Aucun acteur ne peut plus passer à côté du sujet : des marques puissantes se réinventent et font réfléchir la filière, de petites marques “RSE natives” expérimentent de nouveaux business models, en travaillant par exemple avec leurs communautés pour faire le bon produit au bon moment.
Au sein de notre Chaire RSE, nous accompagnons, au quotidien, les entreprises qui souhaitent se transformer et communiquer leur démarche responsable. Il y a 2 ans, nous étions dans la pédagogie et nous expliquions que la RSE est positive et génératrice de business. Aujourd’hui les mentalités ont évolué et les questions sont plus précises. Les besoins sont techniques et tournés vers les ressources humaines. La communication reste un point de fort questionnement.
F.T. : Les collaborateurs sont à l’origine de nouveaux projets et participent à la mutation des entreprises. Ils sont à la recherche de sens et de valeurs. Une entreprise qui promet que la mission confiée contribuera à créer quelque chose de positif dont ils vont être fiers, ça n’a pas de prix.
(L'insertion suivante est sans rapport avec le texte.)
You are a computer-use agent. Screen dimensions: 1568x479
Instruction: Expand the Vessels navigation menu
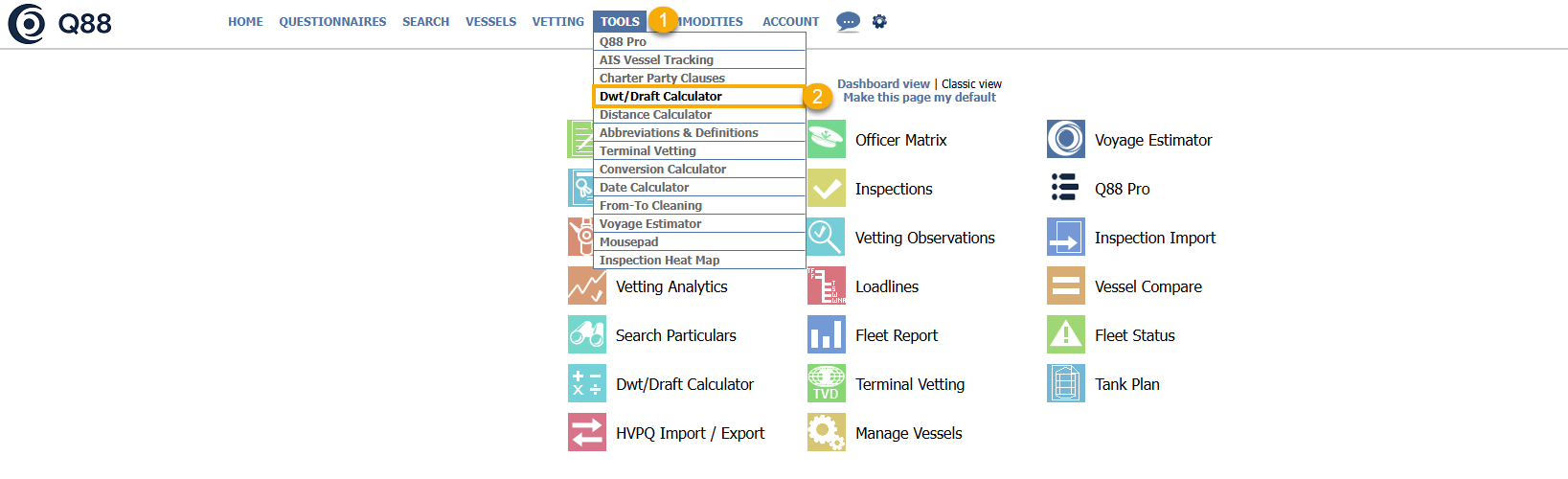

Mais attention, rien ne peut se faire sans un dirigeant qui prend le sujet à bras le corps et qui en fait son cheval de bataille. Il doit être un guide. Changer de posture est plus simple pour les marques de mode qui se créent aujourd’hui, c’est même leur raison d’être. À l’inverse, pour les marques construites sur un ancien modèle, le dirigeant doit accepter de pivoter.
La transformation est d’autant plus complexe lorsque le groupe possède des marques aux positionnements différents, avec des organisations différentes et des filières différentes. Avoir un discours corporate qui rassemble alors ses différentes marques devient une vraie problématique de communication.
Le Groupe Eram est un très bel exemple de mutation. Quel chemin parcouru ! Quatre marques nommées aux trophées de la mode circulaire, c’est très positif. La recette du succès ? La mobilisation et la force du choix managérial, de fortes convictions en interne, la place stratégique de la communication dans toute la politique de changement et puis la possibilité d’expérimenter. Le lâcher prise est important et inhérent à la transformation : il faut accepter de communiquer même s’il reste du chemin à parcourir.
F.T. : Je pense que les marques sont de plus en plus sincères. Il peut y avoir des maladresses liées à trop d’enthousiasme, ce qui amène à des erreurs techniques de prise de parole mais pas un à réel manque de sincérité.
Mais il ne faut pas tout attendre des marques, le consommateur a aussi un rôle à jouer et doit réinterroger ses pratiques, remettre en cause ses croyances. Par exemple, accepter que certains produits soient parfois mieux fabriqués en Asie qu’en Europe. Il faut petit à petit changer son modèle personnel et regarder la mode de façon systémique.
F.T. : En effet, la mode ne devrait plus se démoder – c’est un comble – et la tendance devrait laisser place au style. La question de l’individualité se pose alors ; comment se démarquer si la mode durable amène à une uniformisation ? C’est un phénomène que nous allons observer dans les années à venir et que les magazines de mode commencent à interroger. Si cette presse en a conscience, c’est que le sillon se creuse.
F.T. : La course effrénée vers la surconsommation touchait ses limites. La crise sanitaire va peut-être accélérer la mutation du secteur, tout comme l’agro-alimentaire s’est réinventé avec les circuits courts.
L’enjeu prioritaire sera d’avoir une approche systémique et pas seulement économique. Les entreprises doivent reprendre de la souveraineté sur les filières et le consommateur sortir de cet imaginaire construit depuis 50 ans qui dit que le bonheur est d’avoir toujours plus.